Output every line of the entries from the line containing "Given: Click the Browse... button" through the last, exactly, with no other content.
•••
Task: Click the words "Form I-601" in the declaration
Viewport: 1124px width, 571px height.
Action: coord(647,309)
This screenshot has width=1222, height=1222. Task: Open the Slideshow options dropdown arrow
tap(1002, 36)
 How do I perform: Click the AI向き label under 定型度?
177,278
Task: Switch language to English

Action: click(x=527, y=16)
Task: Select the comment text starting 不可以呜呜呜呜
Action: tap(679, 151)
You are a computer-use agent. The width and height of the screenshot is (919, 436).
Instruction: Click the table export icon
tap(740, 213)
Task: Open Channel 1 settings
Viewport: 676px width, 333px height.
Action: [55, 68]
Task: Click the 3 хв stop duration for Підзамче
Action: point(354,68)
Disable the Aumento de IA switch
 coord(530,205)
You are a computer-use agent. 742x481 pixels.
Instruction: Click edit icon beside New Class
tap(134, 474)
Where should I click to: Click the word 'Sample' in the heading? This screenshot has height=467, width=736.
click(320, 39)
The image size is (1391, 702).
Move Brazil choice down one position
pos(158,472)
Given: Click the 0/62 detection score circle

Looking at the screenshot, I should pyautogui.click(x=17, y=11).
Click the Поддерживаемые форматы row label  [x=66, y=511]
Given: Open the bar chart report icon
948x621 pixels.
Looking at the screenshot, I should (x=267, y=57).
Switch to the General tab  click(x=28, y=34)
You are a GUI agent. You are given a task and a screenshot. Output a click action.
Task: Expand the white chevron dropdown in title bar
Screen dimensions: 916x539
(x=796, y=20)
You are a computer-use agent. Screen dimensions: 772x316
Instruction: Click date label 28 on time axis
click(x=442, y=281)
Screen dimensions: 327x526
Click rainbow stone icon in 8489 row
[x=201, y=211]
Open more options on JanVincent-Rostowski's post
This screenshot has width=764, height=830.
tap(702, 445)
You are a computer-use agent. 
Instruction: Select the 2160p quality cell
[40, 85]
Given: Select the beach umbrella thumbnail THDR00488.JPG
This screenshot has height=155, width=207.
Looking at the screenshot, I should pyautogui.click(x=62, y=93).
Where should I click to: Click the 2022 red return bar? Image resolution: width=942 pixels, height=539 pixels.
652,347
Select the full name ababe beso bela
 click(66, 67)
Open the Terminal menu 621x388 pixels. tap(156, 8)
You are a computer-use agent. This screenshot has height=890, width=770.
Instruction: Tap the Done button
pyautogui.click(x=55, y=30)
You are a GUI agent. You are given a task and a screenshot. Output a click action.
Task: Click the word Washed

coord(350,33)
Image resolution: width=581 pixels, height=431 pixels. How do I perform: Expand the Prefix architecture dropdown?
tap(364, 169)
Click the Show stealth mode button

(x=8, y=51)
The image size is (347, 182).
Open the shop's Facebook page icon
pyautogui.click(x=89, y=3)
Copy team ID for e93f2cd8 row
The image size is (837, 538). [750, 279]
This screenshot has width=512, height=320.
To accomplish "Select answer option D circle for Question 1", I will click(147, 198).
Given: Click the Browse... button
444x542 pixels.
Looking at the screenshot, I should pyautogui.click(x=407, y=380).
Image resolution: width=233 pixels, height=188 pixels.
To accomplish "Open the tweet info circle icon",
•••
• **COMPLETED EXERCISE**
Given: Click the Browse... button
444x542 pixels.
Looking at the screenshot, I should pyautogui.click(x=407, y=380).
Image resolution: width=233 pixels, height=188 pixels.
To accomplish "Open the tweet info circle icon",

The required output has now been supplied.